The short answer
Use shorter sprints with smaller done criteria; expect preemption; write handoffs that survive a page; schedule recovery after incidents instead of stacking heroics—focus debt is real.
How this differs from meeting-heavy guides
Meetings are often predictable fences. Pages are stochastic: they arrive without agenda. Calendar tactics help meetings; queue discipline and smaller WIP help on-call.
Contract with reality
If your rotation expects sub-thirty-minute response, do not schedule ninety-minute compile-heavy blocks without coverage. Negotiate coverage or scope down—otherwise you are planning fiction.
Micro-blocks and preemption
Choose tasks that checkpoint cleanly: docs, small fixes, test stabilization, triage. Avoid “start a large merge” micro-sprints unless you can pause safely mid-rebase—some cannot.

Recovery between pages
Adrenaline and incident context switching are expensive.

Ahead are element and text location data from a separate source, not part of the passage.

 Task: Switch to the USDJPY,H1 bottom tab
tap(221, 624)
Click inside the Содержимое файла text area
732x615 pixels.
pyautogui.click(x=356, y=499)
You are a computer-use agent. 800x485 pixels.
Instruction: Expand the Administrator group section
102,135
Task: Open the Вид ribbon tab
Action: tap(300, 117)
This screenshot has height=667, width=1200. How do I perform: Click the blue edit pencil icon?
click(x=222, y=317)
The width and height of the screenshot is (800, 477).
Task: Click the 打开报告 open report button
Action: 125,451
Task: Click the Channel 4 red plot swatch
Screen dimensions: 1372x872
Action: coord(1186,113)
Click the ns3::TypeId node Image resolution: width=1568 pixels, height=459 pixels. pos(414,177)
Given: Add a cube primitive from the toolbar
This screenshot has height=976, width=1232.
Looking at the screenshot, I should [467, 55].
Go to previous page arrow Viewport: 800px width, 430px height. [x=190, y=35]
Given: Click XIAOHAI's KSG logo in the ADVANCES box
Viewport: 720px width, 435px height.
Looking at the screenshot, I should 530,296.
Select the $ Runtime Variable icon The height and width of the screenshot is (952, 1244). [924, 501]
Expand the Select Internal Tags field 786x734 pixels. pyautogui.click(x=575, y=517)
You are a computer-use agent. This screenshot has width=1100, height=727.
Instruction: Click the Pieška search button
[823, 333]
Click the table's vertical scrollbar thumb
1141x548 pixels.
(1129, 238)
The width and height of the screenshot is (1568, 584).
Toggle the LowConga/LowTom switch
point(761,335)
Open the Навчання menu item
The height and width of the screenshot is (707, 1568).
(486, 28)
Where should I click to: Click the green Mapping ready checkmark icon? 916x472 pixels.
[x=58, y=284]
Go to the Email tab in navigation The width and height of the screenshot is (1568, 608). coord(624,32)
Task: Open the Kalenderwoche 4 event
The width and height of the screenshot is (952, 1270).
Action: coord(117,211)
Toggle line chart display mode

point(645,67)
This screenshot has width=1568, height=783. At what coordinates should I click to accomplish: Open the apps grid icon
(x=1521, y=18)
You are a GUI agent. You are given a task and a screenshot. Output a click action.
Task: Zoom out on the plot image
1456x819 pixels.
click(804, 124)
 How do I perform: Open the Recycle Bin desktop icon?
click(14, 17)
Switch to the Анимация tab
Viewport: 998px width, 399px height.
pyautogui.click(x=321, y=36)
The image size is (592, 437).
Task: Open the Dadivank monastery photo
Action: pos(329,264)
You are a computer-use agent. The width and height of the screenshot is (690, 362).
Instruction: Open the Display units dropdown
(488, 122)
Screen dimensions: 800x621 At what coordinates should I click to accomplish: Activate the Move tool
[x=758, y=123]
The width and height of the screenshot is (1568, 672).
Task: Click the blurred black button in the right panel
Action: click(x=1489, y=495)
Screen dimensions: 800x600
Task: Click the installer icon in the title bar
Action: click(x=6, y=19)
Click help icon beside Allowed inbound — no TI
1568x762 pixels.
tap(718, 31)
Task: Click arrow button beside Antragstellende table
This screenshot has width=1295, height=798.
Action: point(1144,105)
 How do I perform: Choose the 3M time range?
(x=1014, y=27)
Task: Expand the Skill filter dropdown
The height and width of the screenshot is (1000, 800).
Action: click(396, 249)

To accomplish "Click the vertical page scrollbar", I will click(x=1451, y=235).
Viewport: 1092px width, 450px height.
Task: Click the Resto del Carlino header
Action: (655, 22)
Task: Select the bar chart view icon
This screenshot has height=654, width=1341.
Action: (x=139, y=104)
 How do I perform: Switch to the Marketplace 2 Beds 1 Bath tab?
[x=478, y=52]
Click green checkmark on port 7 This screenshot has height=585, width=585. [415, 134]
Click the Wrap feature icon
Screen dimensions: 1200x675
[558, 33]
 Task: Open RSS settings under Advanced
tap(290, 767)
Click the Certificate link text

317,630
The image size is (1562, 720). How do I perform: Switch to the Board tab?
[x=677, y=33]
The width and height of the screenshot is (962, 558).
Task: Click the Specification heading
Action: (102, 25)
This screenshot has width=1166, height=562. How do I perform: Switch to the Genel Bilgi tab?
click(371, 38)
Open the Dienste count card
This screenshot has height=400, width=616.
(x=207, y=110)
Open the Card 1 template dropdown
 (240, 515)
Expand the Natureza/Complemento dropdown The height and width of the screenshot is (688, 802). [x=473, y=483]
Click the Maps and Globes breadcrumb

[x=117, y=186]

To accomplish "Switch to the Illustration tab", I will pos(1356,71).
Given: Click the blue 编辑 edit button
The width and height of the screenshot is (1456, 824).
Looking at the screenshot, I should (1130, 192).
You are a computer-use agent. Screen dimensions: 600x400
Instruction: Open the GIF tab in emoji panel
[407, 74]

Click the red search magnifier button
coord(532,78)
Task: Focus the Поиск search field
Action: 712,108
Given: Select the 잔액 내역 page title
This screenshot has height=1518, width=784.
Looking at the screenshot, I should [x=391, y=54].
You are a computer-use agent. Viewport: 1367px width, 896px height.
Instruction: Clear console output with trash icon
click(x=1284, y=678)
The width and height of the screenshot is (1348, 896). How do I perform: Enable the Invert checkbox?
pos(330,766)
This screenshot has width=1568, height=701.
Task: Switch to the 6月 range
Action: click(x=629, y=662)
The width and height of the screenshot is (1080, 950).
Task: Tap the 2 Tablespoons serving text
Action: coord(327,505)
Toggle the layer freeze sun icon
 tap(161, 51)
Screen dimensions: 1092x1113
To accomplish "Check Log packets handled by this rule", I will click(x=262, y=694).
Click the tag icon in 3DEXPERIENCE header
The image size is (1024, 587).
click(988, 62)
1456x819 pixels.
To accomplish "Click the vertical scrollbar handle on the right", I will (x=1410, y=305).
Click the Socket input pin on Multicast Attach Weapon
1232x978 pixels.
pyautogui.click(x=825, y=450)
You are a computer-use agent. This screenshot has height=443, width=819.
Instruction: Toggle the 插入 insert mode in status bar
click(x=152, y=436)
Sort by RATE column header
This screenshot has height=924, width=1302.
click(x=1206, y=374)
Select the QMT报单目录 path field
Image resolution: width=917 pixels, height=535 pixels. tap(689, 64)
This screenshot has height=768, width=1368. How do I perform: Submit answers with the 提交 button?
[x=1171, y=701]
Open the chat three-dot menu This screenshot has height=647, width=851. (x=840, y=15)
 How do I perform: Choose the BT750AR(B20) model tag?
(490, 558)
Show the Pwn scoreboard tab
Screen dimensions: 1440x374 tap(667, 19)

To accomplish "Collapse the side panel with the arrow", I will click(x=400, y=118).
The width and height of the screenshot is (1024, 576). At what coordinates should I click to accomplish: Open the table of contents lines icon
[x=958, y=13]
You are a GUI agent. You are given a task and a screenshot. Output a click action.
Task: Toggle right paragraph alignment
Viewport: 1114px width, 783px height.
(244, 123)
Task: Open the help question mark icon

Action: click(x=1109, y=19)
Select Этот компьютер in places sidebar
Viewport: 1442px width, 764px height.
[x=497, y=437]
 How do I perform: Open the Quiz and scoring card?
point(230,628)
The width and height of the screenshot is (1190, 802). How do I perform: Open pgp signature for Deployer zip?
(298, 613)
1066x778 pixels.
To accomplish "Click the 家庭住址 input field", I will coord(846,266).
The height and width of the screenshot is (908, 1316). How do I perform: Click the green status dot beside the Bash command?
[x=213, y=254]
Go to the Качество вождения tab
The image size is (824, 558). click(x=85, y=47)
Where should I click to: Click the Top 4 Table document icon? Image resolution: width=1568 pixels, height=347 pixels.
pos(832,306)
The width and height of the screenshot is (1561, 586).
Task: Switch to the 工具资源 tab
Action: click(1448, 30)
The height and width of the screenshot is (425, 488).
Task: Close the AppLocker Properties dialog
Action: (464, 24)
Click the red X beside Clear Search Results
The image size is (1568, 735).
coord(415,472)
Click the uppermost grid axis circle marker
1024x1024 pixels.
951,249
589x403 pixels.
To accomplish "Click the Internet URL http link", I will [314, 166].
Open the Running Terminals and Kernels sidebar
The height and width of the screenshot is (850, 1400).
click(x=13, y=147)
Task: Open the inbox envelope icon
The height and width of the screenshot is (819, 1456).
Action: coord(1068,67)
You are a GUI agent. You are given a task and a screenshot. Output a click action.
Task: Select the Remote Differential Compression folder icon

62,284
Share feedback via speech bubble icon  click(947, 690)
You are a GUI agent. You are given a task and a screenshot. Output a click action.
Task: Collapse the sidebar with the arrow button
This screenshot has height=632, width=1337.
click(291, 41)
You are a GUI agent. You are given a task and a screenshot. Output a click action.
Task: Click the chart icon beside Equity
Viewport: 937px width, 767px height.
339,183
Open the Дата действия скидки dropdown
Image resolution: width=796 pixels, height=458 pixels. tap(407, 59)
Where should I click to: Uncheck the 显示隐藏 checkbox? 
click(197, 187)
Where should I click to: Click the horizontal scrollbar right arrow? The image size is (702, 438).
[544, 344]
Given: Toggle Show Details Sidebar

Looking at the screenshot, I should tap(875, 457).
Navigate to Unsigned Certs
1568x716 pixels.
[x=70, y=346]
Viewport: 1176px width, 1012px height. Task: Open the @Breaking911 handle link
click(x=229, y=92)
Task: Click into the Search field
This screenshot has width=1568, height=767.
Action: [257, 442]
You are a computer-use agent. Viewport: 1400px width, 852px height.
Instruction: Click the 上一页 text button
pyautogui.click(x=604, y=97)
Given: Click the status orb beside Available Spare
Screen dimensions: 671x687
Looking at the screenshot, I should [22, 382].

After a serious page, take the notes, then allow a short reset before pretending normal coding returns instantly—see context switching recovery.
Audio defaults under stress
Under fatigue, lyrics often hurt. Prefer instrumental or silence during incident follow-ups; keep one stream policy—see one audio stream.
Handoff quality
Good on-call is good note-taking: timeline, blast radius, commands run, graphs links, and explicit “still unknown.” Future-you is the primary reader.
Practical takeaway
On-call sprint shapes are smaller, more interruptible, and more honest about recovery. That is not weakness—it is scheduling that matches the job.
Frequently asked questions
Is this the same as the on-call research article?
Related. The research page explains focus debt and incidents. This guide is operational: how to shape sprints around paging reality.